Q: Walk through what happens when a user types “john smith” into a search box in this architecture. Expected depth: Trace the request from browser through load balancer to search service, Elasticsearch query execution with scoring, result enrichment from MySQL, and response assembly. Mention query parsing, fuzzy matching, and field boosting.

Q: Your Elasticsearch cluster is showing high CPU usage and slow queries. How do you diagnose and fix this? Expected depth: Check heap usage, garbage collection patterns, shard distribution, and query patterns. Discuss field data cache, filter vs query contexts, and when to add nodes vs optimize queries. Mention monitoring tools like Marvel/X-Pack.

Q: Design a system that handles both user search and order search, where orders have relationships to users and products. Expected depth: Discuss index design (separate vs unified indexes), denormalization strategies, handling updates that affect multiple document types, and query federation patterns. Address consistency challenges with related data.

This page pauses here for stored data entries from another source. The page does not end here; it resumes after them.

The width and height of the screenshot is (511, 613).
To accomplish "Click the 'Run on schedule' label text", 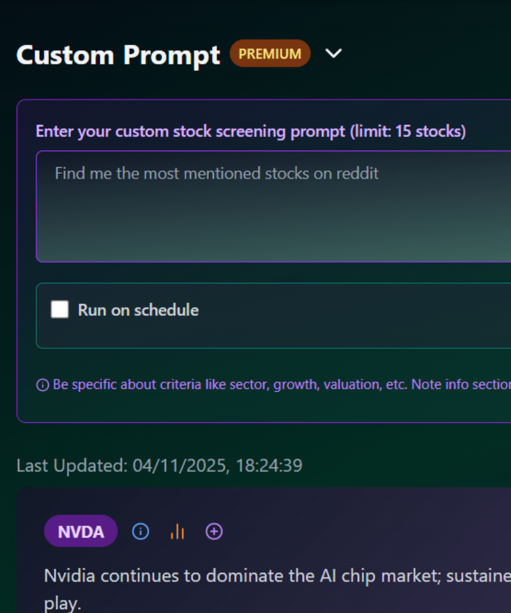I will click(138, 310).
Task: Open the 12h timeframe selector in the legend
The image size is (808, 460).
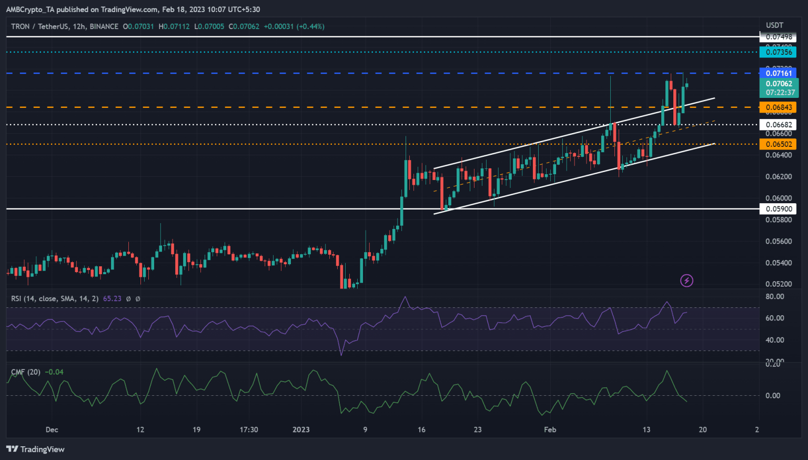Action: pos(77,26)

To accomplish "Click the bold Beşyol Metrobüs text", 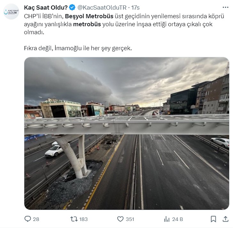I will click(89, 16).
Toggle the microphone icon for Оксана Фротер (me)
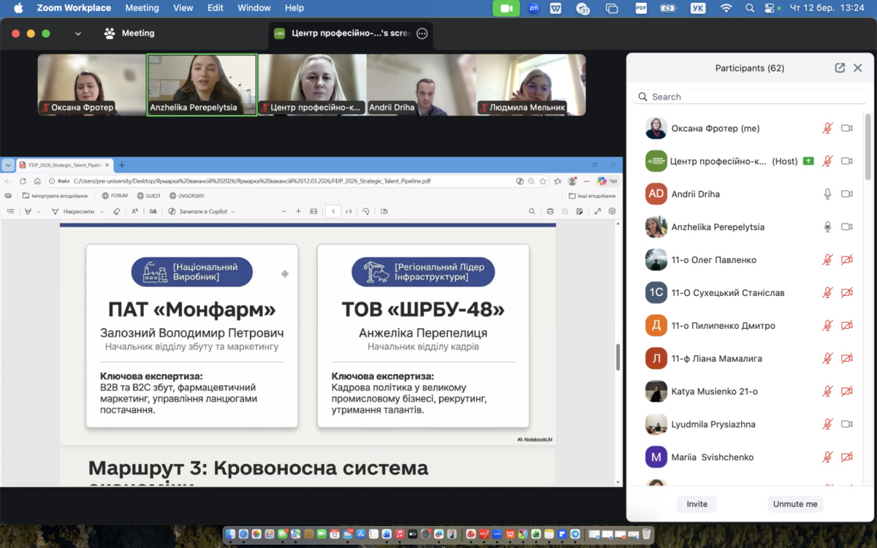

Q: How would you migrate from the existing MySQL LIKE-based search to Elasticsearch without downtime? Expected depth: Parallel run strategy, feature flags for gradual rollout, backfill strategies for existing data, monitoring for performance comparisons, and rollback plans. Discuss handling the data sync lag during migration.

Q: What changes when your user base grows from 50 million to 500 million users? Expected depth: Elasticsearch shard scaling, index lifecycle management, query optimization at massive scale, CDC pipeline scaling, and potential need for search result caching. Discuss cost implications and architectural evolution patterns.